(Saved data entries)
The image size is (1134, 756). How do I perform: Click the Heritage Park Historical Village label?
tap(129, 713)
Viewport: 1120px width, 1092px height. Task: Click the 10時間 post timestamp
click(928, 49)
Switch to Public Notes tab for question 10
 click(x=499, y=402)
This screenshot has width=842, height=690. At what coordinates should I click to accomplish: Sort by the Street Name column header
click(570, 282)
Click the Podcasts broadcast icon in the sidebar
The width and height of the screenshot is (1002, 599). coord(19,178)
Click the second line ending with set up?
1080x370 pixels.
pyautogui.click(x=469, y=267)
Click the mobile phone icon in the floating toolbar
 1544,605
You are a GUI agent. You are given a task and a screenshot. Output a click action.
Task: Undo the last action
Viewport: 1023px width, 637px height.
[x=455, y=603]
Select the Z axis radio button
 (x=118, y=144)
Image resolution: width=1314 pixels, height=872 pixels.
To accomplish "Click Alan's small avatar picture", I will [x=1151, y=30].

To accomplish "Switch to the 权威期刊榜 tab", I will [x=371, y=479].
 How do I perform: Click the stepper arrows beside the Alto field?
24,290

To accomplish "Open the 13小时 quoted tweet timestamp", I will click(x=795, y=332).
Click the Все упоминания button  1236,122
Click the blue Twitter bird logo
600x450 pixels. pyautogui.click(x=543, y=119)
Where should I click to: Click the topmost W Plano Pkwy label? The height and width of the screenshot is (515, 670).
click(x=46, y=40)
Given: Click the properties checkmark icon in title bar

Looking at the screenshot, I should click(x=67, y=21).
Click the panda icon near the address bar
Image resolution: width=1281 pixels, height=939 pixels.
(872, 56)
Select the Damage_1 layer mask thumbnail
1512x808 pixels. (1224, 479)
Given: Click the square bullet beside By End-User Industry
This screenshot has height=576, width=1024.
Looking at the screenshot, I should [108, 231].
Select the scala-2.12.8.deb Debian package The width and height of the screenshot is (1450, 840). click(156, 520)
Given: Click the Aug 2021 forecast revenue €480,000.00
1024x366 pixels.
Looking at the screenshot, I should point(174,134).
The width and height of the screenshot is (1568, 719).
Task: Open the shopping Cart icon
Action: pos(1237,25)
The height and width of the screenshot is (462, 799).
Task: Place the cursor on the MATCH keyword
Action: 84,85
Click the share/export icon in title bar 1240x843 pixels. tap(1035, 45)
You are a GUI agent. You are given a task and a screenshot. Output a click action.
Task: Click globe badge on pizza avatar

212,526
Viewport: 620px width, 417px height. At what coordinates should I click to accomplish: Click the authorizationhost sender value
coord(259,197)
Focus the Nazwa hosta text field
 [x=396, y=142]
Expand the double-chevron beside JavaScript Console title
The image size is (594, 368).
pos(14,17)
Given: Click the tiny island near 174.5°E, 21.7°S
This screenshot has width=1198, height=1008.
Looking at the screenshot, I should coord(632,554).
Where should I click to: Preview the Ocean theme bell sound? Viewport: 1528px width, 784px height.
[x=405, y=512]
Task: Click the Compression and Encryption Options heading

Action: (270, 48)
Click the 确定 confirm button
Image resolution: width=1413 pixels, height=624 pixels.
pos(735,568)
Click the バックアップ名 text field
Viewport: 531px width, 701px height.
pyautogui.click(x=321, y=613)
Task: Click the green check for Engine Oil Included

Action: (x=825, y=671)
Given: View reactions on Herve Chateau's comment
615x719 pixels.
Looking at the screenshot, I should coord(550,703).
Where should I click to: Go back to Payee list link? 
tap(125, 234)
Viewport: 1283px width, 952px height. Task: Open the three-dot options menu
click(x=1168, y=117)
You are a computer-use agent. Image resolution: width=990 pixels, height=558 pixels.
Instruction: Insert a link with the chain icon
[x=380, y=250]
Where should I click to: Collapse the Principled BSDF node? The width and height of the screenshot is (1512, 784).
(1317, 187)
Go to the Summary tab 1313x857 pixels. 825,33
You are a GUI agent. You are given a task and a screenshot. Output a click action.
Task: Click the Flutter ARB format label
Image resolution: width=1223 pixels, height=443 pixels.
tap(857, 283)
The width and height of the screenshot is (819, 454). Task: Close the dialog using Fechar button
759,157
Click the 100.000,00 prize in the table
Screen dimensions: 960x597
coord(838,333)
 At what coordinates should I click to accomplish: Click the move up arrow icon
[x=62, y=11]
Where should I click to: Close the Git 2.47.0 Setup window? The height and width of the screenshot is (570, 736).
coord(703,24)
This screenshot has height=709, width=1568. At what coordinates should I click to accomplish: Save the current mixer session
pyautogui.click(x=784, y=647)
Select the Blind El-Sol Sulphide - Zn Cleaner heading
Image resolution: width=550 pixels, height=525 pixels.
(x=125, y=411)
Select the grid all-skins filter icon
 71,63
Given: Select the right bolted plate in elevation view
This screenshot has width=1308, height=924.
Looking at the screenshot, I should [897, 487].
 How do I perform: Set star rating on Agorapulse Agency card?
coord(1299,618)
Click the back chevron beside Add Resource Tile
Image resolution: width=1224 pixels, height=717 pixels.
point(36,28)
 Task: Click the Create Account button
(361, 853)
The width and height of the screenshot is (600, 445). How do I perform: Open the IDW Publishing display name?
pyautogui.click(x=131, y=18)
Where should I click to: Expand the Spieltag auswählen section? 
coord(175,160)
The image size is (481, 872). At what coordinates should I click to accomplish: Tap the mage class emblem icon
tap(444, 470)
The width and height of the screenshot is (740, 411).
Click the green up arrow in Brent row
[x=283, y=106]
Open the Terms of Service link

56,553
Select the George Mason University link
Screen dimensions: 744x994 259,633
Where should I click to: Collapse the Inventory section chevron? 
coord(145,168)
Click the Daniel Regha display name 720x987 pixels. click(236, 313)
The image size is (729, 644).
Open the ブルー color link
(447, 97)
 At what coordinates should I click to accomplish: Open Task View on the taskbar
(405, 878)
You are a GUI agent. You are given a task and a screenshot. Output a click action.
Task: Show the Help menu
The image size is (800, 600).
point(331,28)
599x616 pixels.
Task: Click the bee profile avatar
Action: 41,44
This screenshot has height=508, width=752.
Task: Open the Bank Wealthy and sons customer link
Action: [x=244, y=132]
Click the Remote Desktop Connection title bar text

Goal of the exercise:
Starting with the line above that holds "This screenshot has width=1308, height=924." and stopping with the line that holds "The width and height of the screenshot is (740, 411).", reproduce each line exactly, omitting all other lines.

Solution to this exercise:
This screenshot has width=1308, height=924.
Looking at the screenshot, I should [897, 487].
 How do I perform: Set star rating on Agorapulse Agency card?
coord(1299,618)
Click the back chevron beside Add Resource Tile
Image resolution: width=1224 pixels, height=717 pixels.
point(36,28)
 Task: Click the Create Account button
(361, 853)
The width and height of the screenshot is (600, 445). How do I perform: Open the IDW Publishing display name?
pyautogui.click(x=131, y=18)
Where should I click to: Expand the Spieltag auswählen section? 
coord(175,160)
The image size is (481, 872). At what coordinates should I click to accomplish: Tap the mage class emblem icon
tap(444, 470)
The width and height of the screenshot is (740, 411).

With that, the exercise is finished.